#### Materials provided ####

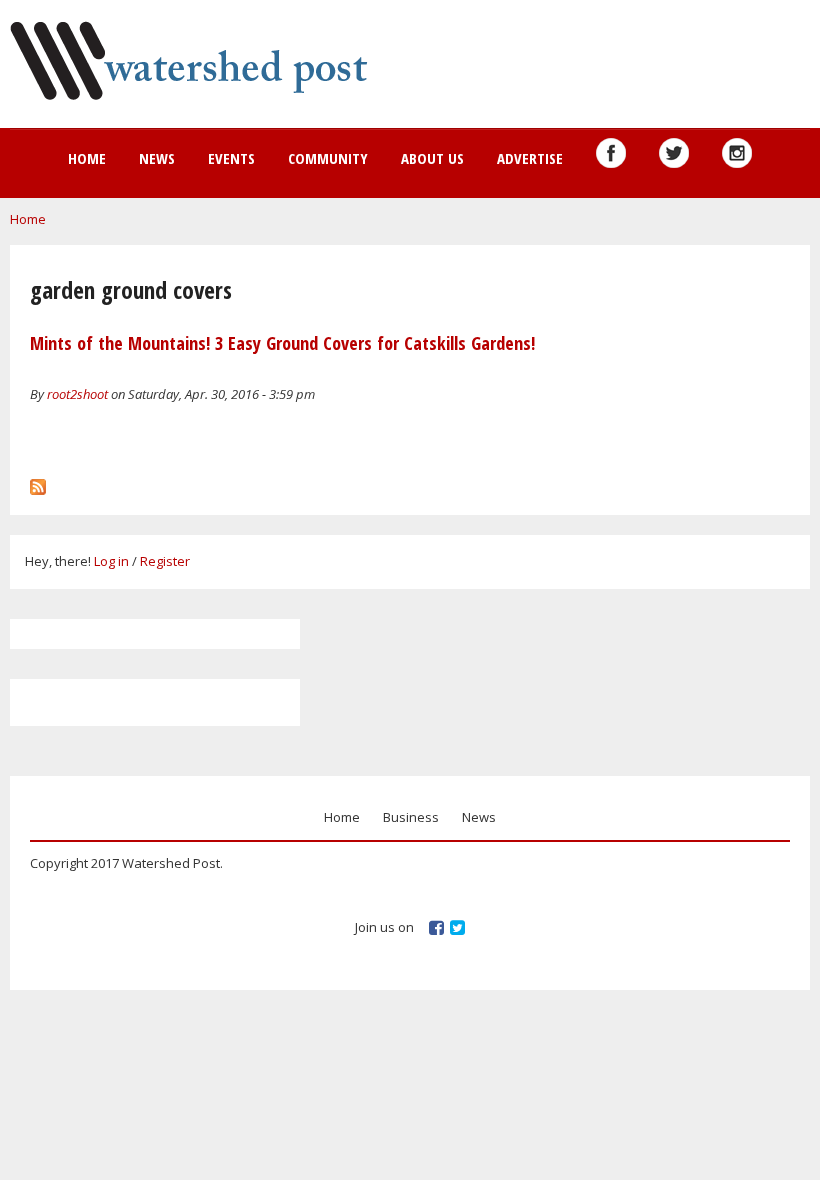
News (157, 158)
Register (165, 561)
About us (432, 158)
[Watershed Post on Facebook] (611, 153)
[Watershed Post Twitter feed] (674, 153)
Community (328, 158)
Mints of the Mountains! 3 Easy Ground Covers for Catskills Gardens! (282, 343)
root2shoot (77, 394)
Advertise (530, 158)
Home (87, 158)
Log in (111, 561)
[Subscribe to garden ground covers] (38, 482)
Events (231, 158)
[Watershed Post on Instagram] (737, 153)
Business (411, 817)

####
#### Materials provided ####

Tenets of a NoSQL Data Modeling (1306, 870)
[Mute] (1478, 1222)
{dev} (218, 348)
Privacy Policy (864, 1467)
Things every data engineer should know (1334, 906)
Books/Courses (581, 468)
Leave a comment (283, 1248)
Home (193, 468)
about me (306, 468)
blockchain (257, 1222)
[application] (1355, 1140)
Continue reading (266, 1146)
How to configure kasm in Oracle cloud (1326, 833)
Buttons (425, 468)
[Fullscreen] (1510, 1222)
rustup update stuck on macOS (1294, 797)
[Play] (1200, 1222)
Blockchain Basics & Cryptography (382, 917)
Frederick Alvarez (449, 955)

####
#### Materials provided ####

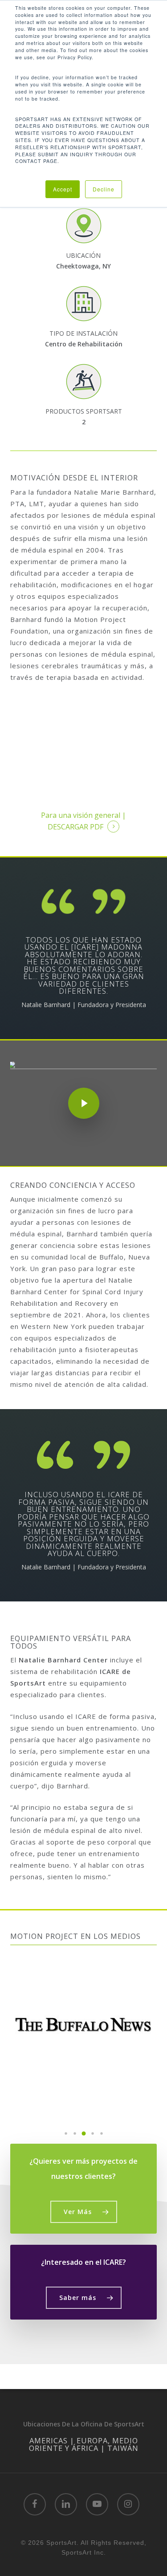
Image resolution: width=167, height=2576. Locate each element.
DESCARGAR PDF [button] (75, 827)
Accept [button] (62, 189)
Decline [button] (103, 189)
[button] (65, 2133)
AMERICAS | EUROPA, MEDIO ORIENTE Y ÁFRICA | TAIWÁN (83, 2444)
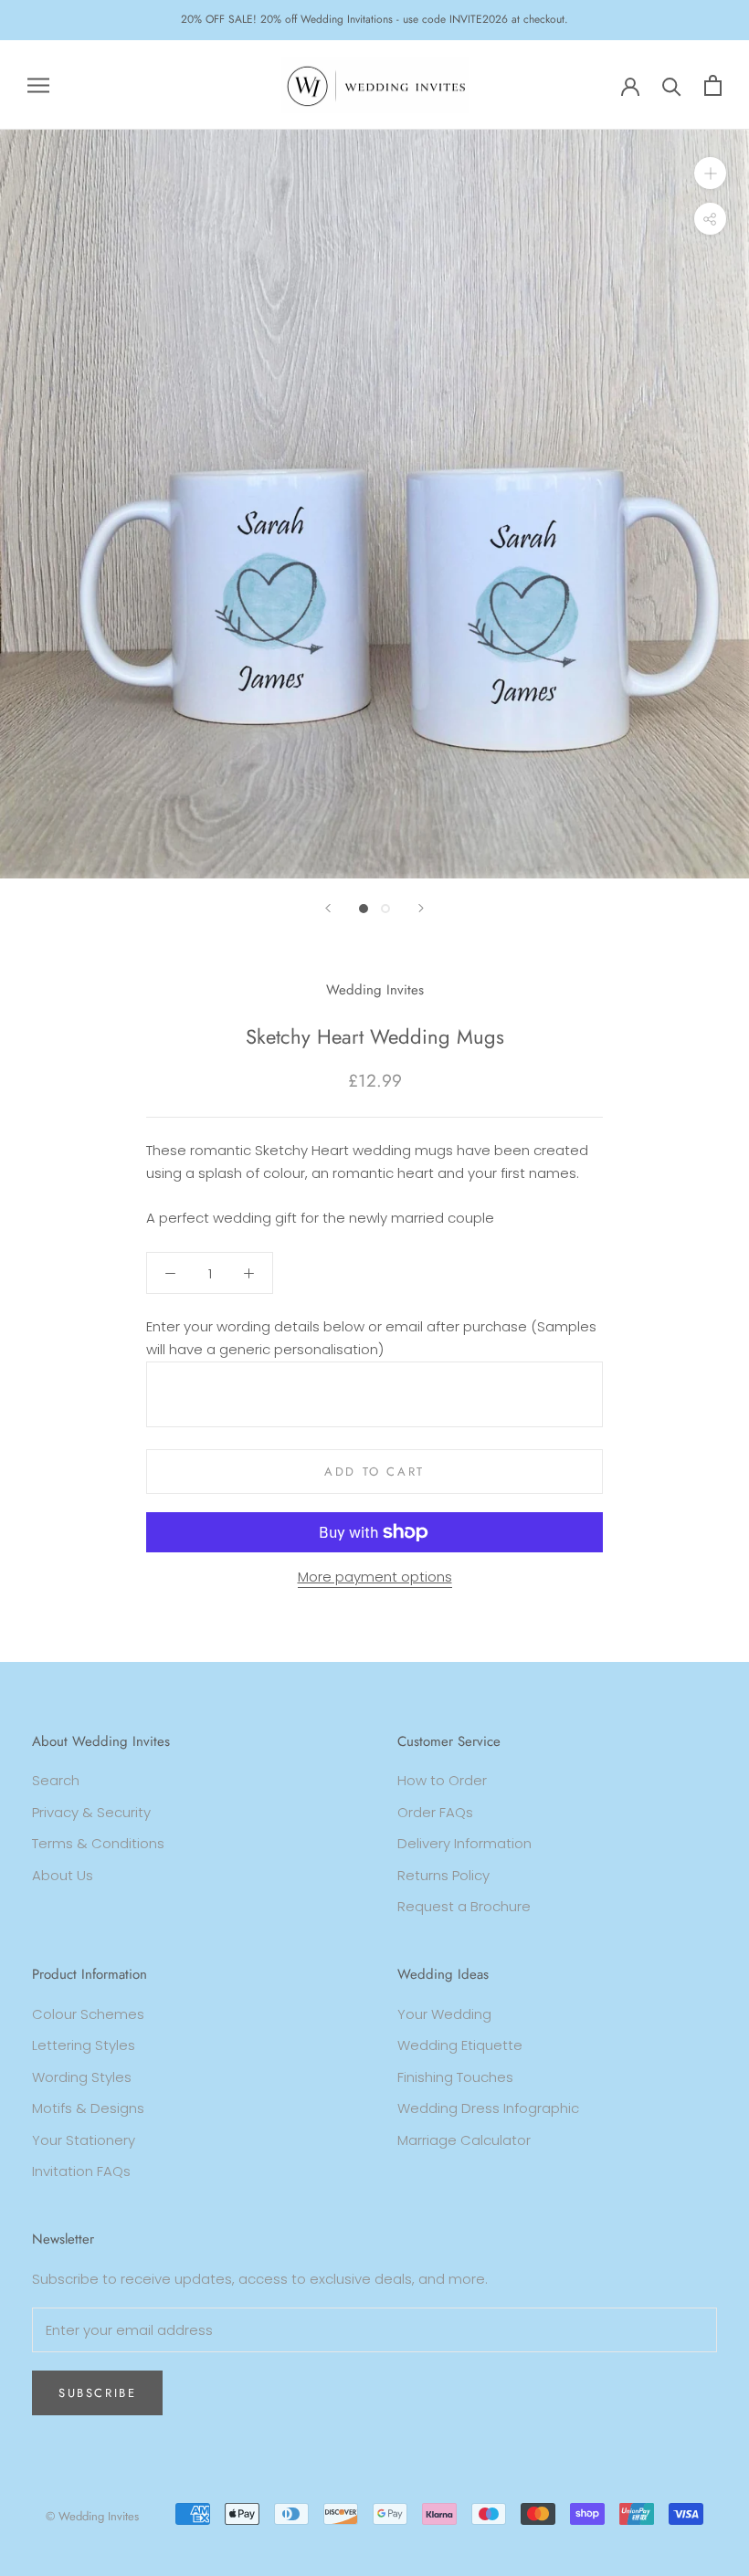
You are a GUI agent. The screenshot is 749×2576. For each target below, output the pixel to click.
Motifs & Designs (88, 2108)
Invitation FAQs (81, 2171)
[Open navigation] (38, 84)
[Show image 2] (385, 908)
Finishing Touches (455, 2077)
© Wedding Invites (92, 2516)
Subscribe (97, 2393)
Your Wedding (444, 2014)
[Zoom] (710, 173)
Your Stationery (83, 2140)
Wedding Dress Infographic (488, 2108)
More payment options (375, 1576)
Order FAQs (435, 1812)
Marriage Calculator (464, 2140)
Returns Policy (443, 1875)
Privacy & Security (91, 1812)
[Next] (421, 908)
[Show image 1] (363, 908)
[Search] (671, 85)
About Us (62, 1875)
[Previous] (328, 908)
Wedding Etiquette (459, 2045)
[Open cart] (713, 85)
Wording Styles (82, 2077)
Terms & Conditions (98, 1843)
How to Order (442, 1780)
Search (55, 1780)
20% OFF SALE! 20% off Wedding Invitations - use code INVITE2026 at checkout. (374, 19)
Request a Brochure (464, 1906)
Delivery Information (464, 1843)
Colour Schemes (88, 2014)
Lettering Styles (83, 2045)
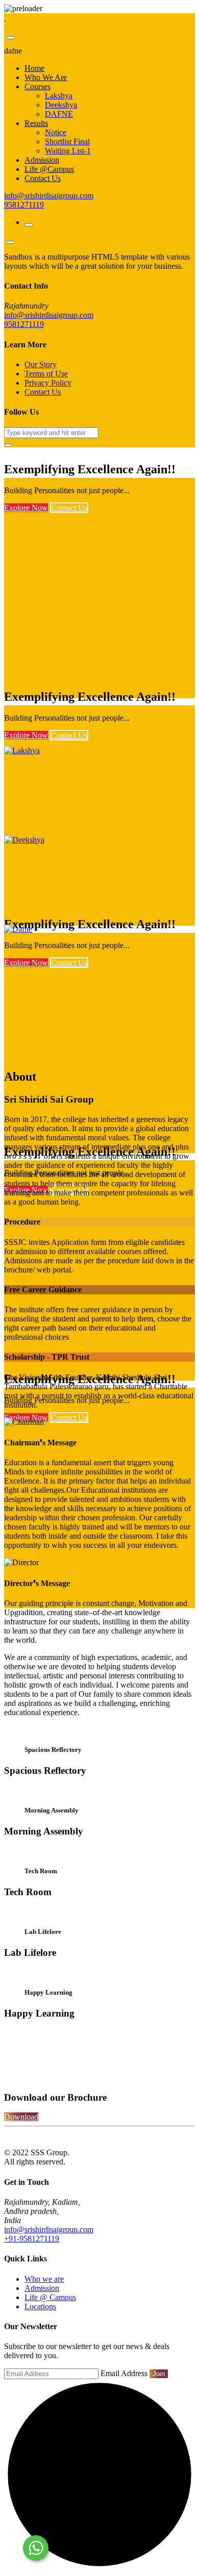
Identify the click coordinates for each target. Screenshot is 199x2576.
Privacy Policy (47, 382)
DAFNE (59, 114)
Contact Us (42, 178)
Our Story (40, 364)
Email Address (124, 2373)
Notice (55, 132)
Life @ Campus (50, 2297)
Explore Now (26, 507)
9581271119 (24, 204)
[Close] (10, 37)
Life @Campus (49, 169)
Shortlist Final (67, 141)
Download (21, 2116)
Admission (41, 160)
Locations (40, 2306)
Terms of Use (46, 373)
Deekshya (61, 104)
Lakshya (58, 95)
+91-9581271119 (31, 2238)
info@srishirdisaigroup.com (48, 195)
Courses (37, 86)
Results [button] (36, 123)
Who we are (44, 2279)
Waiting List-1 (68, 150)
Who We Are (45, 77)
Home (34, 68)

####

Copy each line of the data above that holds "Subscribe".

### Worked solution:
[Subscribe to garden ground covers] (38, 482)
Subscribe (97, 2393)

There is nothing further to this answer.